As the nation begins to emerge from lockdown, and with no effective treatment — let alone a cure — for covid-19 in sight, Pennsylvania, New Jersey, and other states must expand their confidential contact tracing capacity. Officials in Harrisburg, Trenton, and Philadelphia say hundreds if not thousands of additional trained workers may be needed for the painstaking process of identifying and notifying everyone who has been exposed to an infected person and connecting them with services. A landmark Johns Hopkins Bloomberg School of Public Health proposal estimates that another 100,000 contact tracers are necessary nationwide.

Pennsylvania, New Jersey, and Philly have begun preparations, but full deployment of what New Jersey Gov. Phil Murphy vowed would be an “army” of contact tracers is still weeks away. Meanwhile, millions of people across the country and thousands in our region are leaving their homes, going back to work, or heading down the Shore. Pressure to fully revive a largely comatose economy is intensifying, incoherent signals from the White House continue, the virus remains contagious, and America once again is playing catch-up with a fast-moving pandemic.

This is inexplicable, because contact tracing’s value as a key contagion control tool — particularly when case numbers are relatively low — is well established. It’s even been recognized by the Centers for Disease Control as a key component of any national strategy. And health departments in Pennsylvania, New Jersey, and Philadelphia have long operated such programs for sexually transmitted and other diseases, with confidentiality and privacy protections in place.

Since April, the city health department has been collaborating with Penn Public Health to provide coronavirus contact tracing on a small scale.
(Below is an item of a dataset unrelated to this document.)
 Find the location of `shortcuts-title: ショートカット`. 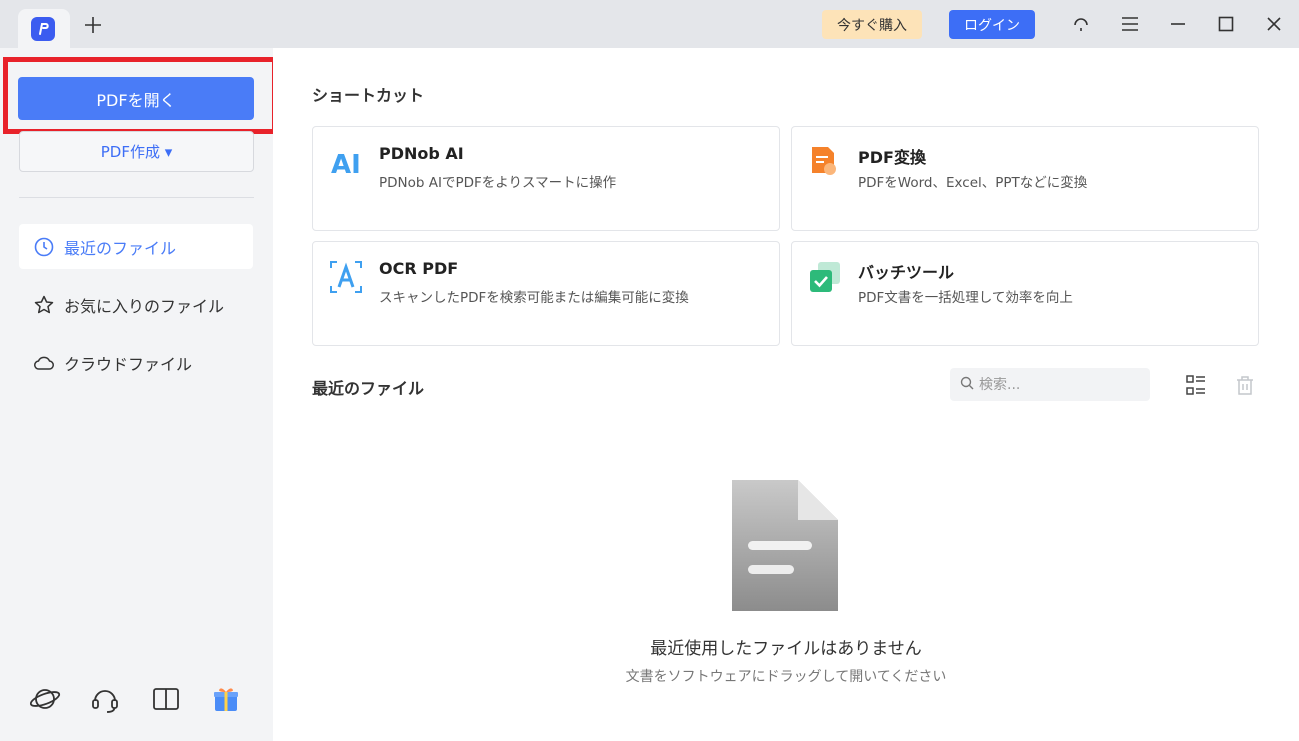

shortcuts-title: ショートカット is located at coordinates (368, 96).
New Jersey’s health department website includes a registration form for people interested in contact tracer training; more than 41,000 people have responded so far. The Pennsylvania health department also is soliciting interest online; state officials say they already have the ability to conduct contact tracing for the counties that are reopening, and are working to increase capacity statewide.
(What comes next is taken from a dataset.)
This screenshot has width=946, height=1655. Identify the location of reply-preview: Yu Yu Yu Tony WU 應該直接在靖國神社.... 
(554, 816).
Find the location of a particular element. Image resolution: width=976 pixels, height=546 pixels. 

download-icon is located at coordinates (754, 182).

Political and bureaucratic turf battles, as well as technical problems, were largely responsible for delaying the nationwide availability of testing, which, like tracking — and for that matter, social distancing — is a proven infection control tool. But it’s not clear why Pennsylvania and New Jersey aren’t as far along in expanded contact tracing as, say, Massachusetts, where Gov. Charlie Baker announced his state’s COVID-19 Community Tracing Collaborative on April 3. More recently, Pennsylvania, New Jersey, and Philadelphia have identified federal sources that will help pay for the time-consuming and labor-intensive contact tracing process.
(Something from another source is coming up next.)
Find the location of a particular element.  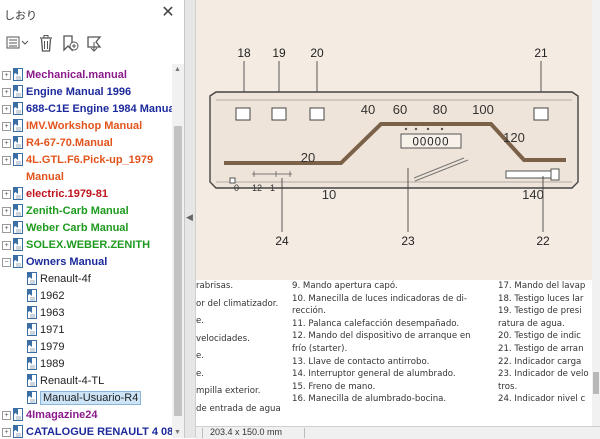

bookmark-label: SOLEX.WEBER.ZENITH is located at coordinates (88, 245).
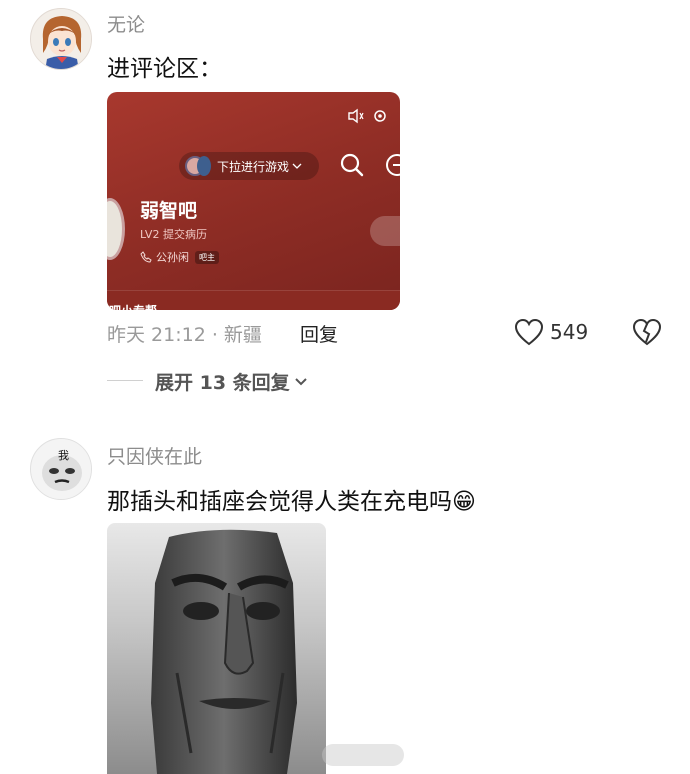 This screenshot has width=690, height=774. Describe the element at coordinates (133, 306) in the screenshot. I see `bottom-text: 吧小专帮` at that location.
New cases and hospitalizations appear to be reaching a plateau in parts of the region, but hot spots continue to flare up. Chances for exposure will increase as more people venture back into the world, where the virus incubates in infected victims for 14 days and asymptomatic people can unknowingly spread it. Philadelphia and its surrounding counties remain in lockdown, and most New Jersey retail, personal service establishments, and indoor restaurant operations are still closed. The promised armies of contact tracers should be ready for duty by the time the entire Philly region goes back to work -- and preferably before.